Cigarettes and healthcare may make strange bedfellows, but hospitality and hotels do make for a good combination.
Also in common, unfortunately, is that setting up hospitals requires significant investments, especially if you have to add new ones, gestation periods are relatively long and the sector is becoming more competitive.
ITC’s recurring cash flows from the cigarettes business give it the requisite financial muscle, but investors may fret if the investment requirements prove to be substantial.
Coming to its results, demonetisation did see its cigarette sales growth slow down to 2.2% in the December quarter, compared with a growth of 7.1% in the September quarter.
It said that tight liquidity conditions affected sales growth. As the cash crunch eases, its cigarettes business should come back to more normal growth rates. The changes in tax rates in the budget, final rates and cess under goods and services tax, if any, on cigarettes, are near-term policy triggers to watch for.
Along with cigarettes, demonetisation did see its consumer business sales, too slow down to 3.4%. Hotels’ revenue growth was relatively better but paper saw a slight decline. Overall, net sales rose by 4.1% but a higher increase in material costs led to expenses rising by more than sales did. Its earnings before interest, taxes, depreciation and amortization (Ebitda) margin declined from over a year ago, as a result, but improved sequentially. Its profit after tax rose 5.7%. The cigarette segment’s margin declined and the consumer business turned in a loss of Rs19.7 crore.
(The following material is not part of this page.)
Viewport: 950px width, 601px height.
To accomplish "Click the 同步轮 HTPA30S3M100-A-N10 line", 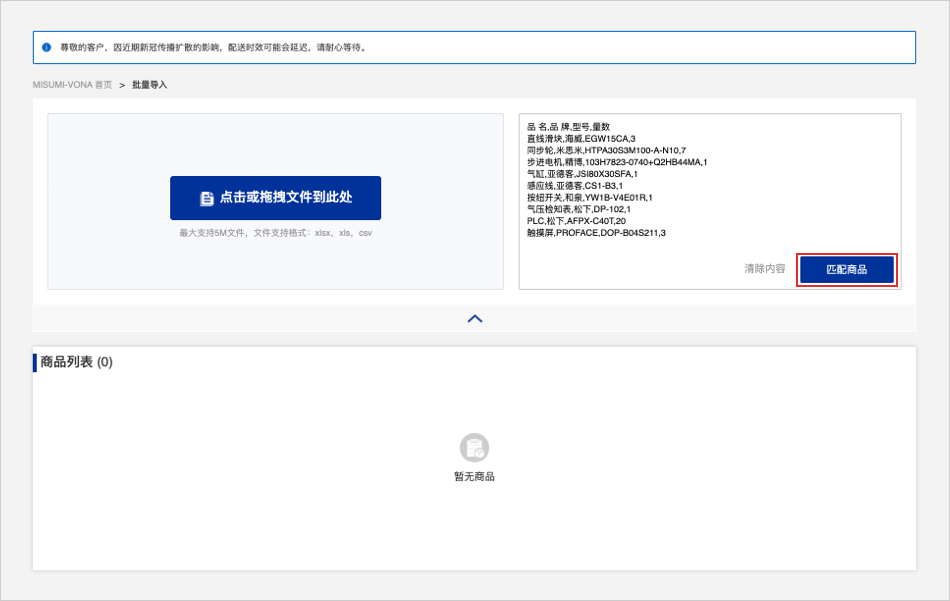I will (x=606, y=150).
ITC did better than what the Street was expecting. It should do even better as business improves, post-demonetisation. Still, the share fell 2.8% on Friday which may be partly due to it having rallied sharply since end-December (it is up 14% since 26 December). The diversification into healthcare, too, may have dampened investor enthusiasm. News on the taxation front and its plans for healthcare will occupy centre stage for the moment.